One of Starling's more photograph-reliant projects is titled 'Pictures for an exhibition', from 2013. In this project he took an installation view from the 1927 Brancusi exhibition at the Arts Club of Chicago. The entire series consists of 36 photographs, yet within the first four the overarching narrative is already made clear, employing a kind of visual storytelling that Taryn Simon never manages to achieve.
Simon Starling, Pictures for an Exhibition, #1
The first picture in the exhibition is a photograph from the ground glass of a large-format camera aimed at a cityscape. This ground glass is obviously modified, with the outline of some kind of arrangement of sculpture on top of it. Even if we don't know if the building in the center is the first home of the Arts Club of Chicago, at the very least we can deduce that building somehow held these works inside it.
Simon Starling, Pictures for an Exhibition, #2
The second picture is clearly a composite photograph that follows the exact contours of the works etched into the ground glass of the first. We might not know where these works were photographed exactly, but clearly they are not located all together in the same space and brought together only by photographic means. The modification of the ground glass thus serving as a guide to take replicate the exact arrangement.
Simon Starling, Pictures for an Exhibition, #3 and #4
This assumption is further exemplified by the third and forth picture. They are a shot reverse shot of one of the pieces in the previous overview, placed in exactly the same location it was in that second photograph. Without using any words, the whole methodology of project is made clear. 'I recreated this set-up that was present in this building, by creating this composite photograph using this camera by photographing the objects wherever they are now', it says.

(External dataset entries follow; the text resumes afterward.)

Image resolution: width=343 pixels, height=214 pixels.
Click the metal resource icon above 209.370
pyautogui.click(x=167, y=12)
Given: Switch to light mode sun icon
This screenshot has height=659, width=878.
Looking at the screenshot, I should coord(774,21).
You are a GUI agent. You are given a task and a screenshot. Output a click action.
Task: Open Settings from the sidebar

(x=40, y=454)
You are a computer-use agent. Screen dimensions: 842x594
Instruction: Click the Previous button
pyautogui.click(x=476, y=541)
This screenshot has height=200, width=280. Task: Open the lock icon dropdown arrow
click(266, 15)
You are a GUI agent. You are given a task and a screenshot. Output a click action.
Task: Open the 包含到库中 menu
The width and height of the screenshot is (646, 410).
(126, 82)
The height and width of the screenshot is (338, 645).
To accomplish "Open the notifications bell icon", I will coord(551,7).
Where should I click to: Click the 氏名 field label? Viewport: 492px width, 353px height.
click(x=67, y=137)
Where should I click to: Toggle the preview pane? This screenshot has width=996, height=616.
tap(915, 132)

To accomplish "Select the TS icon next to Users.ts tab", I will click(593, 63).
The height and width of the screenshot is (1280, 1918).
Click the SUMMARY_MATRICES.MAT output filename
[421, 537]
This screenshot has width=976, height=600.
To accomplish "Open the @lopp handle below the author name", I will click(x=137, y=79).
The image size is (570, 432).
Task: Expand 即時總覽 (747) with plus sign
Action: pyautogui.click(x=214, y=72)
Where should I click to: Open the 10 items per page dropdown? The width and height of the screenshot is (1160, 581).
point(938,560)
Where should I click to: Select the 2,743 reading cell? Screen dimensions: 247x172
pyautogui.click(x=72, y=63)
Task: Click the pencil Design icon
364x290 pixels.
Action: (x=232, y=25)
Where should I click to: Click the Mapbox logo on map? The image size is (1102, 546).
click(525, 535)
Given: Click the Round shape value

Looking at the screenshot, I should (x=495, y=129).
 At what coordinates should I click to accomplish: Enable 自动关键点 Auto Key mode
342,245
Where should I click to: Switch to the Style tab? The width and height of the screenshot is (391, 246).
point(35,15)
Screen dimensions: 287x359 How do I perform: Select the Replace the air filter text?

Starling is very skilled at letting these silent objects speak for themselves and tell their own story. As he explained in a conversation with Janet Harbord: 'They're sort of objects that have gone through some kind of process normally, they've been transformed or they've been moved [inaudible] And the hope is they can sort of tell their own story and bring those processes with them. You know like the shed that I showed here for the Turner prize. This structure that has been kind of cut and drilled and reconfigured as a boat and then put together as a shed and it's kind of readable in its material sense. So, you hope that the work can sort of embody these kind of processes and things.'

One of the main differences between Starling and Simon is that the emphasis in Starling's research and presentations always lies in whatever he himself brought to the situation. When he moved the invasive Rhododendrons from Scotland to the Spanish Parque Los Alcornocales they originated from, he did not show a picture of a plant with a lengthy text describing how it was actually an invasive species that also overtook our perception of the Scottish landscape. Instead, the end result of the work is a group of photographs that document the journey wherein Starling moved the plants in his own car and he did so by creating a makeshift studio that show the car, the plants and the photographic equipment in the same arrangement, while the landscape around it slowly changes.
Simon Starling, Rescued Rhododendrons, 1999
Again, this is a thoroughly researched investigation that is not aimed at simply presenting the facts of the world, but an introspective journey that explores the artist's own relationship with the subject matter, predominately in a physical sense, as well as the tools at his disposal.

Taryn Simon's work, although executed well, never adds anything to a standard technical repertoire of the professional portrait, product or journalistic photographer. Starling on the other hand uses the medium to both create an implicit narrative and continuously reflect on the medium he employs. This latter strategy is wholly personal and has no counterpart in contemporary society, therefore it can not be called anything other than art, while the first is still mostly a reflection of whatever common strategies journalistic media employ.